February 7, 2010By Heidi EllisonArchive

Suburban Trials of Fire

Adrien Jolivet as Zim, in trouble with the law again.

In France, the banlieue (suburbs) – less a haven for middle-class families than the equivalent of the American ghetto – seems to have become the subject of a new film genre. The Left Bank intellectuals who used to populate Rohmer-style films set in and around the Luxembourg Garden or in lovely vacation homes in Provence have finally talked each other to death; nowadays we are more likely to be treated to a gritty portrait of those who have been excluded from the refined confines of Saint-German des Prés.

It all started in 1995 with Mathieu Kassovitz’s La Haine (Hate), a film that created a sensation with its portrait of three juvenile delinquents speaking the nearly incomprehensible (even to most French people) slang of suburban youth (one of the funniest scenes in that film showed their encounter with some of those sophisticated Left Bank women, who are intrigued by their roughness). Last year’s L’Esquive was the surprise winner of the César for best picture, and the recent Voisins, Voisines (see Film section) focused on a small, cross-cultural community in a lower-middle-class suburb.

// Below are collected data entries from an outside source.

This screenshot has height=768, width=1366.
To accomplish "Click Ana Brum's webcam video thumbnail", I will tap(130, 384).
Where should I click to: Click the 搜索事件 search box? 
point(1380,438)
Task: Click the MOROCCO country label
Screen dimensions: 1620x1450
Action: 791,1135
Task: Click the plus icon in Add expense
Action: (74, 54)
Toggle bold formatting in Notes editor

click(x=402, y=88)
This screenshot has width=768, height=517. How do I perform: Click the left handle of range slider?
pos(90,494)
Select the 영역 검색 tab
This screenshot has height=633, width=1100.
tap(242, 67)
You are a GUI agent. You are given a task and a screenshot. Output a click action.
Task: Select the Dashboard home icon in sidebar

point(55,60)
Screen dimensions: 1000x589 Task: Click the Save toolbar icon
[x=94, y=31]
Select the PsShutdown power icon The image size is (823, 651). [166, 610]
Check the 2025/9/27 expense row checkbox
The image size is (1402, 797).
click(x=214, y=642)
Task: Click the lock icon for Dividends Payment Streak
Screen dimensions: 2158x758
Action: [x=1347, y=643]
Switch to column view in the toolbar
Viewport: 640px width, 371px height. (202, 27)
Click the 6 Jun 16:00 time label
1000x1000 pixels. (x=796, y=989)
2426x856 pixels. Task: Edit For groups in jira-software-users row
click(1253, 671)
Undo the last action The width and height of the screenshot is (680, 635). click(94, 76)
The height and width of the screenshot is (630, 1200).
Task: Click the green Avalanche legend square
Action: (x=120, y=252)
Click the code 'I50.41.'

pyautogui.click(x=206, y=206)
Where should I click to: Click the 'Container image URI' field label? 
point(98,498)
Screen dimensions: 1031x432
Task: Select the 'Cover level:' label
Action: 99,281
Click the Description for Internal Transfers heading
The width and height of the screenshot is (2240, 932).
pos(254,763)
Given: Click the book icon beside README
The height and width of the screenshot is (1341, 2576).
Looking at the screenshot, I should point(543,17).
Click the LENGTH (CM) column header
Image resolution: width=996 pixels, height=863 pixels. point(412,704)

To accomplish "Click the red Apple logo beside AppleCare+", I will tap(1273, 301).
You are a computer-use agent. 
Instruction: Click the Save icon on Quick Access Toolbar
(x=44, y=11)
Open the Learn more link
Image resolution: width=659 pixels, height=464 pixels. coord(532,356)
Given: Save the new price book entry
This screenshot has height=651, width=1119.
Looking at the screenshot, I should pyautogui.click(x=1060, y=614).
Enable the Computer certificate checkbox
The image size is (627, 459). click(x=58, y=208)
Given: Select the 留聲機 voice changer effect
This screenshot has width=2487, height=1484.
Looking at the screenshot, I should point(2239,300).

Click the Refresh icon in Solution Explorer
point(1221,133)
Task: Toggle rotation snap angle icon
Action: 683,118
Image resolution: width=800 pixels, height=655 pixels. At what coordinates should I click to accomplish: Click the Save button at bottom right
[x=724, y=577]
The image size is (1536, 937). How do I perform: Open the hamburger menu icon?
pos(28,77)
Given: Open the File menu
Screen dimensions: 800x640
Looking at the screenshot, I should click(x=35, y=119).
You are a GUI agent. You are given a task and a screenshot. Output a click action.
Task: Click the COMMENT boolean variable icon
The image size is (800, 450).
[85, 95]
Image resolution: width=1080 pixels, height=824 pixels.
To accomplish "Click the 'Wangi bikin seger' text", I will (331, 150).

Now we have the charming Zim and Co., directed by Pierre Jolivet, which, like La Haine, follows the adventures of three young men from the banlieue with the obligatory tri-color scheme: white (of Polish descent, with an unpronounceable name that is shortened to “Zim”), black and North African. Zim and Co. has a cheerier vision of life than La Haine, however, and these lovable, ordinary, not-always-very-wise 20-year-olds manage to keep their heads above water and remain

optimistic in spite of the racism they regularly encounter, trouble with the police for one minor infraction after another, screwed-up parents and difficulty finding work. Life, in other words, in their register, treated as a social comedy. For the most part, the film manages to avoid clichés, while keeping us in suspense as Zim goes through one trial of fire after another while desperately trying to find a job to avoid going to jail.

The portrayal of the casual racism that is so common in France seems especially true – no one I know has ever seen the police stop a white person and ask for their papers, but it happens all the time to anyone whose skin is a shade darker than a Saint-Tropez tan. The characters react not with hatred, however, but with a philosophical resignation that still seems more common here than the violence of La Haine.

Note: the main character is played by Adrien Jolivet, son of the director, but this nepotism does nothing to detract from the film, since Jolivet the younger is perfect in the role.